„Junge Welt“, 13.02.2008
Bevölkerung sagt nein – Ungarns Sozialdemokraten peitschen Privatisierung des Gesundheitswesens trotzdem durch
Es gehört wohl inzwischen zur Routine in der politischen Kultur Ungarns, wenn am Vorabend einer wichtigen Parlamentsabstimmung Sicherheitskräfte die Volksvertretung hermetisch abriegeln müssen. So war es auch am Montag, als die ungarischen Abgeordneten über die heftig umstrittene Gesundheitsreform abzustimmen hatten. Die sozial-liberale Koalition um den als »Lügenpremier« bekannten sozialdemokratischen Regierungschef Ferenc Gyurcsany konnte ihre Reform auch in der zweiten Abstimmung durchdrücken – diesmal mit 203 zu 173 Stimmen.
Dabei lehnt nicht nur die überwältigende Mehrheit der ungarischen Bevölkerung und der Ärzteschaft die durch das »Reformpaket« angestrebte Privatisierung des Gesundheitswesens ab.
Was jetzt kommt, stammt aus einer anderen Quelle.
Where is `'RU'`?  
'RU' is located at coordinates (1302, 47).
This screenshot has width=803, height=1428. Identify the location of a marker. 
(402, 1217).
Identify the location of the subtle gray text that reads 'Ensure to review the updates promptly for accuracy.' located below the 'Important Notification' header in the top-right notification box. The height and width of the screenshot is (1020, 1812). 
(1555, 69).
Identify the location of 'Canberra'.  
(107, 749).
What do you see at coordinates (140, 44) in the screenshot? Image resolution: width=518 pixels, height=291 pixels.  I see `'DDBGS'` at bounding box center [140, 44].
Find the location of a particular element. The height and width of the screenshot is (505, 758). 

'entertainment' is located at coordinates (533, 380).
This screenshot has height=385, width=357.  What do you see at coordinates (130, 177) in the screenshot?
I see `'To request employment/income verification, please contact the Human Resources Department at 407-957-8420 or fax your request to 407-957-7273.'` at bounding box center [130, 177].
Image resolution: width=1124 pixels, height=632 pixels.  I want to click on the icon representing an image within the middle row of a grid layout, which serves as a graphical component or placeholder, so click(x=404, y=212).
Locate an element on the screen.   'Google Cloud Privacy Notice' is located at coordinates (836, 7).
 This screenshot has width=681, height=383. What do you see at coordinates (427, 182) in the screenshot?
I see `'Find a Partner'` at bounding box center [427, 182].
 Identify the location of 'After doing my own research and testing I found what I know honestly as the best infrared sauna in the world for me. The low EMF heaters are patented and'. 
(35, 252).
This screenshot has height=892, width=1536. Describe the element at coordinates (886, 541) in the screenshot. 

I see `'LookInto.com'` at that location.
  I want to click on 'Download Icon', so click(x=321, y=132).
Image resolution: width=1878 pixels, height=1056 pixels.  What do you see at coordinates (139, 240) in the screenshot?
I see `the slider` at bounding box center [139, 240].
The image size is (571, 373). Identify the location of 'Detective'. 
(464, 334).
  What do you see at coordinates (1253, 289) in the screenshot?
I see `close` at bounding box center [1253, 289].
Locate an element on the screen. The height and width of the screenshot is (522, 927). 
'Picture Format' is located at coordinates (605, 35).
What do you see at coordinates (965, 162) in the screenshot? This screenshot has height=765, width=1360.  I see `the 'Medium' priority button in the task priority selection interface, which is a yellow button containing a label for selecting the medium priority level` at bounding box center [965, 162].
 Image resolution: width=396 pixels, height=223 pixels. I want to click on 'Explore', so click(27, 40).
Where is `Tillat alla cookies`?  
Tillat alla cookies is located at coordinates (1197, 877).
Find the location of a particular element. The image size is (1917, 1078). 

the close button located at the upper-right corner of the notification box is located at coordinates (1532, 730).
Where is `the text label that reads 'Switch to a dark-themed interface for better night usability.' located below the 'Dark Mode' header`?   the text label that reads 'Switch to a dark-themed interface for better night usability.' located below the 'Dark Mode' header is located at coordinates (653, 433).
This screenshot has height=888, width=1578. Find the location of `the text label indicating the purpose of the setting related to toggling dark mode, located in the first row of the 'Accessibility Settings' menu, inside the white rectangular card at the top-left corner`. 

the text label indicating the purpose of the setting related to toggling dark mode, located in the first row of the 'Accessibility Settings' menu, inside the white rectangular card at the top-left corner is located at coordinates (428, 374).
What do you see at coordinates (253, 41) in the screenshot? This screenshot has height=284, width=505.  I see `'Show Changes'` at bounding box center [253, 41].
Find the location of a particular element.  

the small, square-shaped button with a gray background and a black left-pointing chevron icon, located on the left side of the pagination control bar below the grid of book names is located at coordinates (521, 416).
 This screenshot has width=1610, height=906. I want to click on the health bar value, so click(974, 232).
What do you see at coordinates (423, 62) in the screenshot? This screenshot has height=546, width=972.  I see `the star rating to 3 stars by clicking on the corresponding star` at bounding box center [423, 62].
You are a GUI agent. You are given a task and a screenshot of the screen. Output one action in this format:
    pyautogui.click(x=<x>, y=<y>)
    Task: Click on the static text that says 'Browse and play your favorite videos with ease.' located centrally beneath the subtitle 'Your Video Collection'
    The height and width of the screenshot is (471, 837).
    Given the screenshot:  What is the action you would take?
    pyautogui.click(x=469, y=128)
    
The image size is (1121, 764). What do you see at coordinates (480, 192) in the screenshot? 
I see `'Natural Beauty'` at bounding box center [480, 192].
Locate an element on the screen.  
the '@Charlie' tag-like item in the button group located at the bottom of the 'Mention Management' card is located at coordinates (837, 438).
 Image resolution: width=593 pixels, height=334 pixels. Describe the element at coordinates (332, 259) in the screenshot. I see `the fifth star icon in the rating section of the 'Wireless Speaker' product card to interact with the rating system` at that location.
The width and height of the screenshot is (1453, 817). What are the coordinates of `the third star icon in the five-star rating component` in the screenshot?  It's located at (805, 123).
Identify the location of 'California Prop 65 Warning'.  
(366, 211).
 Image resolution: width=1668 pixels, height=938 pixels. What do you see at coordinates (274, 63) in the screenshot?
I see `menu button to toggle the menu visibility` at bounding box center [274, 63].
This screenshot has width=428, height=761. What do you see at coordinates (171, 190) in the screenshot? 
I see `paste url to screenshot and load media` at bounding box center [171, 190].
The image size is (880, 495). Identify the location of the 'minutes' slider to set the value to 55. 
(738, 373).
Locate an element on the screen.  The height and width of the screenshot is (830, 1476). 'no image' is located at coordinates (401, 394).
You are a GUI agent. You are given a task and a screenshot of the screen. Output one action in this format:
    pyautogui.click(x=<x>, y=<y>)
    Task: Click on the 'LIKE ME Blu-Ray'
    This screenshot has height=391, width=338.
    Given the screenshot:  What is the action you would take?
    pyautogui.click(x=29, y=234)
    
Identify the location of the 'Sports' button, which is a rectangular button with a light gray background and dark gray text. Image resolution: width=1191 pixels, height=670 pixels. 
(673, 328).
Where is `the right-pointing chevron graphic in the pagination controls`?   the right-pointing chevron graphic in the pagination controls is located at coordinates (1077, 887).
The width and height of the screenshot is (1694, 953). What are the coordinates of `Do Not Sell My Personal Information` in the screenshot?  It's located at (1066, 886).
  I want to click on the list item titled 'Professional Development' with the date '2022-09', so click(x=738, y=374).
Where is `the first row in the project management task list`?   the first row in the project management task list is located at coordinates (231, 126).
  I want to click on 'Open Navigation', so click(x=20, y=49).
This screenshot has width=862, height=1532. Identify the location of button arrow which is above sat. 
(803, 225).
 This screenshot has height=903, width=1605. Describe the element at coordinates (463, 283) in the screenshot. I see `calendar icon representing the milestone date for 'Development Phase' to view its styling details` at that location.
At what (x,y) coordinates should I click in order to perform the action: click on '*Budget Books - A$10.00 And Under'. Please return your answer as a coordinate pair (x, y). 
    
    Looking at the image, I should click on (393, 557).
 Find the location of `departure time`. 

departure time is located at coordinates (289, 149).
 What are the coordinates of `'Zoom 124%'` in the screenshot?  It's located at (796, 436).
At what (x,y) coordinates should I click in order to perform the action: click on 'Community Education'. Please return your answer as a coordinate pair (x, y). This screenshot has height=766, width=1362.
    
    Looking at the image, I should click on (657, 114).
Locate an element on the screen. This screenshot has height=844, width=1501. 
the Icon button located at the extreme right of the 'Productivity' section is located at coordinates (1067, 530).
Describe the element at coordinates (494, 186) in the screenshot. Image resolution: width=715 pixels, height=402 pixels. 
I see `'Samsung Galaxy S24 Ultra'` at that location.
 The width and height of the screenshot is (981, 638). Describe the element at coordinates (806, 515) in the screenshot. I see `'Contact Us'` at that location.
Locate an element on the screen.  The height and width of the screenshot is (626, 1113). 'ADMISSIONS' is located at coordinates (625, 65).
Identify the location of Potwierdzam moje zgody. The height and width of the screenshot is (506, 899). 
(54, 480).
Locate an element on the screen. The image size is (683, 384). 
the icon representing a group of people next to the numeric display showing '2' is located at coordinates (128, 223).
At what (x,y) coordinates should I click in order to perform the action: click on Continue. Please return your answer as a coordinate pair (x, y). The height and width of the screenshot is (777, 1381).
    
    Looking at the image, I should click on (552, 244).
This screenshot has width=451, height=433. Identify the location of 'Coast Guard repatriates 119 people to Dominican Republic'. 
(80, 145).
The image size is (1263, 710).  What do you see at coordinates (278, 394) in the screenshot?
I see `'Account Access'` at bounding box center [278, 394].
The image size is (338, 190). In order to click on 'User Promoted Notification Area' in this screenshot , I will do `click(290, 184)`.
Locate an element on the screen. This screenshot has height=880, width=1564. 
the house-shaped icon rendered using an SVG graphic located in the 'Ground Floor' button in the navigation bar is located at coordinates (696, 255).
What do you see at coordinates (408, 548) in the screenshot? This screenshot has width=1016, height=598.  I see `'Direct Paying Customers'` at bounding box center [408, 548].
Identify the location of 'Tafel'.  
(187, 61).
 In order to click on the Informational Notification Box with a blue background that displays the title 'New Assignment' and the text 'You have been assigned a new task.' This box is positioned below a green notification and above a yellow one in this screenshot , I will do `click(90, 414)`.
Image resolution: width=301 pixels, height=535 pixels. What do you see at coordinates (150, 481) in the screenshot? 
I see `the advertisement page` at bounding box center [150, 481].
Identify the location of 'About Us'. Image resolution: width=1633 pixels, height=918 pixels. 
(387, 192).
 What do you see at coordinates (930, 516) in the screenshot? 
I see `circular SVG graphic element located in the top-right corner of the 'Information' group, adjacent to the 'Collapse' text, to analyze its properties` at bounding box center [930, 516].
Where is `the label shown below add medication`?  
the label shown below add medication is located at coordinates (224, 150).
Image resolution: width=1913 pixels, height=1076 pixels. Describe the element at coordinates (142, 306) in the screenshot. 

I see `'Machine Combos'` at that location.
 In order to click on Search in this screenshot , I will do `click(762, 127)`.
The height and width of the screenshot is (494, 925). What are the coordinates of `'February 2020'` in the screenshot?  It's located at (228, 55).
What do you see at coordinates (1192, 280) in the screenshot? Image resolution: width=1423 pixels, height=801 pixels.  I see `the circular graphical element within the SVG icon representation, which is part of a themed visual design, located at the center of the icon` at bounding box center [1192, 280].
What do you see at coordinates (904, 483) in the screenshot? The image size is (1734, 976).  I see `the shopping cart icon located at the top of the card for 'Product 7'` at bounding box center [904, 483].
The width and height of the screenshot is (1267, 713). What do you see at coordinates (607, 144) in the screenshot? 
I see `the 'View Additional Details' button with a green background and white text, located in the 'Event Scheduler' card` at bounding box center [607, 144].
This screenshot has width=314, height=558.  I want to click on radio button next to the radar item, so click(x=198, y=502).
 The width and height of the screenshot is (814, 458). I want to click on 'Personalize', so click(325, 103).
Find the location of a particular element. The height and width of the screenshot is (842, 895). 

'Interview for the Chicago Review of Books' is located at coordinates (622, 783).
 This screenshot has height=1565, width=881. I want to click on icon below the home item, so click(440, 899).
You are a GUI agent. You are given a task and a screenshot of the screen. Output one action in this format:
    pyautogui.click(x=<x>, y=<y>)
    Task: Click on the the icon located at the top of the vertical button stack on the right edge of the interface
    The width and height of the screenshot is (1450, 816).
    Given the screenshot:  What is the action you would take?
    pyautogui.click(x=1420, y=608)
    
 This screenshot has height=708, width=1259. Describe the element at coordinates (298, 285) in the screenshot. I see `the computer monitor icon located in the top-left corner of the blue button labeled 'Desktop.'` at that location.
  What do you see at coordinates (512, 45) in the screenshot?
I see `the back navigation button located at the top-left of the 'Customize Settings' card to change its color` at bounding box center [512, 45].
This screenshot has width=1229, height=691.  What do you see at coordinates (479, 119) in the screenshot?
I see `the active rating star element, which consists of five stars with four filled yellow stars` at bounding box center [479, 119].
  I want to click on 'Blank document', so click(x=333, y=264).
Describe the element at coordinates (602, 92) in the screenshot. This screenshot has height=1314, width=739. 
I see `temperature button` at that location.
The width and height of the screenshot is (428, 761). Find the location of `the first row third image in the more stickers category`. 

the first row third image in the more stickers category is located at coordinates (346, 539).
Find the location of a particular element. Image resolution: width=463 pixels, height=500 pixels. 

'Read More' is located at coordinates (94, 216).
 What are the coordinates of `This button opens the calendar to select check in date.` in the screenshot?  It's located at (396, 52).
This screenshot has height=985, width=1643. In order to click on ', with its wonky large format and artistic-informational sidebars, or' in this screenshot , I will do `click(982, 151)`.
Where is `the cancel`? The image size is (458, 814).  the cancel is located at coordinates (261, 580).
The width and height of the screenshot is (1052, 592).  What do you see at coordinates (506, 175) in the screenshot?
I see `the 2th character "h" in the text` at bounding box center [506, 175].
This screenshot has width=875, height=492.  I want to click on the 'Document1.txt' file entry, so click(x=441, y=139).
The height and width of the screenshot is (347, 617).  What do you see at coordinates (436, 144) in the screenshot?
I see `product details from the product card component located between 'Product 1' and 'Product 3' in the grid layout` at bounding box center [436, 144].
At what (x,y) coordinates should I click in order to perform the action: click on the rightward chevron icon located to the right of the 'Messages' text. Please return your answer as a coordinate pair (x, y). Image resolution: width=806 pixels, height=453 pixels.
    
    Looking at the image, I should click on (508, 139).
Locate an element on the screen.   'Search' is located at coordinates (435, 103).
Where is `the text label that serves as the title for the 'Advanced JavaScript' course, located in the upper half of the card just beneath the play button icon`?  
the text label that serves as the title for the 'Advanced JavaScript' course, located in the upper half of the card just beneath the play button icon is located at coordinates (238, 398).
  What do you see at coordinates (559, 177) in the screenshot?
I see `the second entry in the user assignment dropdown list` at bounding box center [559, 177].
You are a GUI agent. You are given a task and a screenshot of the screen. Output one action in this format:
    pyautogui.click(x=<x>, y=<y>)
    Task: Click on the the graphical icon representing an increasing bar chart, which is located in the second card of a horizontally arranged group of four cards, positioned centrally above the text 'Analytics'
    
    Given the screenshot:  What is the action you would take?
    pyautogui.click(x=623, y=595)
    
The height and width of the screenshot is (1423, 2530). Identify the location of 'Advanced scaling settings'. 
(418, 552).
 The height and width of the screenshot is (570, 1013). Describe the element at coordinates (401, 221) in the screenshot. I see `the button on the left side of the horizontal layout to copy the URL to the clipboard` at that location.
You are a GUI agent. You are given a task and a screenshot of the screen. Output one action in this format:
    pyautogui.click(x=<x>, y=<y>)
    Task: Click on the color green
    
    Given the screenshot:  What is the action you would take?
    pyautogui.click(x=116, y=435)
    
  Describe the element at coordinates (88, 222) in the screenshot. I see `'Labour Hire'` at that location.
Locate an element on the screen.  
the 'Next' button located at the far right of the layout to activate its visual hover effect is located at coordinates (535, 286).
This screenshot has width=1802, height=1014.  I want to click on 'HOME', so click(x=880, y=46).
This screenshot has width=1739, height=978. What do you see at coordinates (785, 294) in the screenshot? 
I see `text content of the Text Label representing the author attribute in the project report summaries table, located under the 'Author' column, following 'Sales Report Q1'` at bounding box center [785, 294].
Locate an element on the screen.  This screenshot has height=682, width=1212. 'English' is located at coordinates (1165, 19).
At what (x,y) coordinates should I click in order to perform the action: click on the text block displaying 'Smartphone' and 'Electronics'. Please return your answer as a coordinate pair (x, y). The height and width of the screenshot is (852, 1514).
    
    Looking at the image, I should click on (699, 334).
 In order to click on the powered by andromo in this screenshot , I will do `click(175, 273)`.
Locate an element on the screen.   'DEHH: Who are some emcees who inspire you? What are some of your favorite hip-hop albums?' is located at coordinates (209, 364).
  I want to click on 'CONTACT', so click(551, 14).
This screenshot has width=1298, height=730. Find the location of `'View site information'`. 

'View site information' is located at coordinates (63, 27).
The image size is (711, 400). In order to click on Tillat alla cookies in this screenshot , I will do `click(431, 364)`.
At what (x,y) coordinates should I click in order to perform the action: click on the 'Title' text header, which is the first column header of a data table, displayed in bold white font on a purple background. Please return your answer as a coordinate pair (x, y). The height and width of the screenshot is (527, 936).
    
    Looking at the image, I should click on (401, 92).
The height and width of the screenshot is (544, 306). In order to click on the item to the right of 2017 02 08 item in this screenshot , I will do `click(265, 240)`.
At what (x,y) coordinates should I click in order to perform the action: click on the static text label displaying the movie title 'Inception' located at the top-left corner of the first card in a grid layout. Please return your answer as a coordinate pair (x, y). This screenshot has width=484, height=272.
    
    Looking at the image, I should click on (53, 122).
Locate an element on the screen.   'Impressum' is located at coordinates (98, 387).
Auch der ungarische Präsident László Sólyom hatte sich zunächst geweigert, das Gesetz zu unterschreiben und es zur erneuten Beratung ans Parlament zurücküberwiesen. Nachdem es nun – marginal abgeändert – abermals die »Volksvertretung« passierte, muß Sólyom es laut Verfassung signieren. Es sieht vor, mehreren privaten Konzernen, die als »Krankenkassen« auftreten, jährlich umgerechnet die acht Milliarden US-Dollar zu offerieren, über die zur Zeit noch die staatliche Krankenversicherung die Verfügungsgewalt besitzt. Ungarische Ärztevertreter erwarten in Folge eine massive Verschlechterung der gesundheitlichen Versorgung.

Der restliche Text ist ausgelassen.